◆ **Exercise details**
Every entry that follows is to be set down exactly, with its pictures omitted.
Data provided Block Start
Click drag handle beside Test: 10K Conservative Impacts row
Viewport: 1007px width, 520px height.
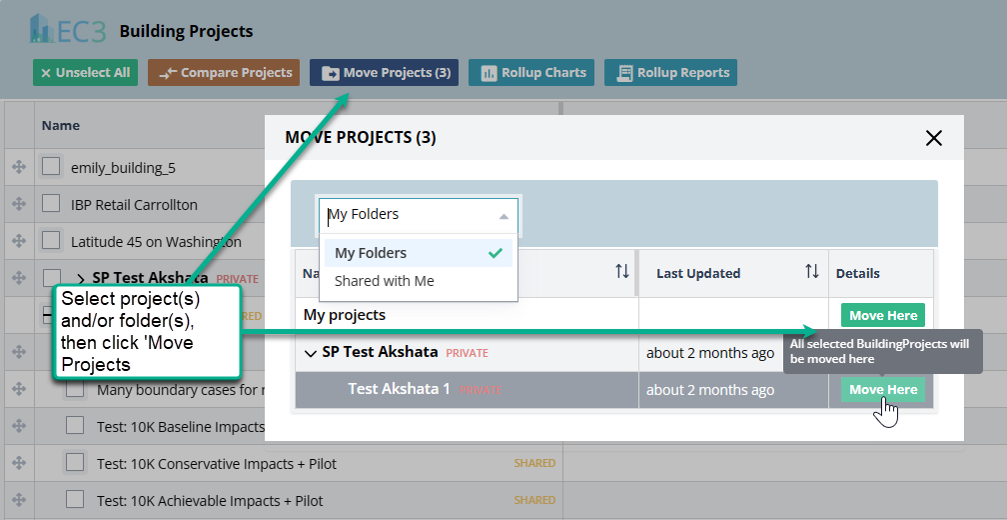(19, 463)
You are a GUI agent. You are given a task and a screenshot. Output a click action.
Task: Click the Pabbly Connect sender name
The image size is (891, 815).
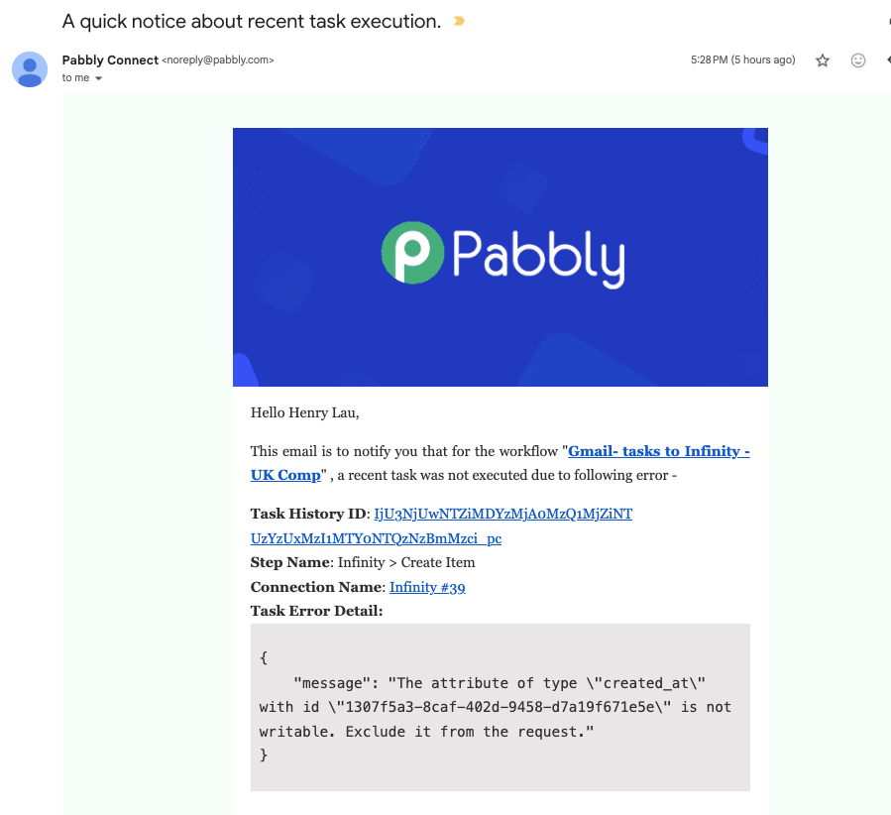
Data provided Block End
◆ **Exercise answer**
Click drag handle beside Test: 10K Conservative Impacts row
Viewport: 1007px width, 520px height.
(19, 463)
You are a GUI agent. You are given a task and a screenshot. Output a click action.
Task: Click the Pabbly Connect sender name
The image size is (891, 815).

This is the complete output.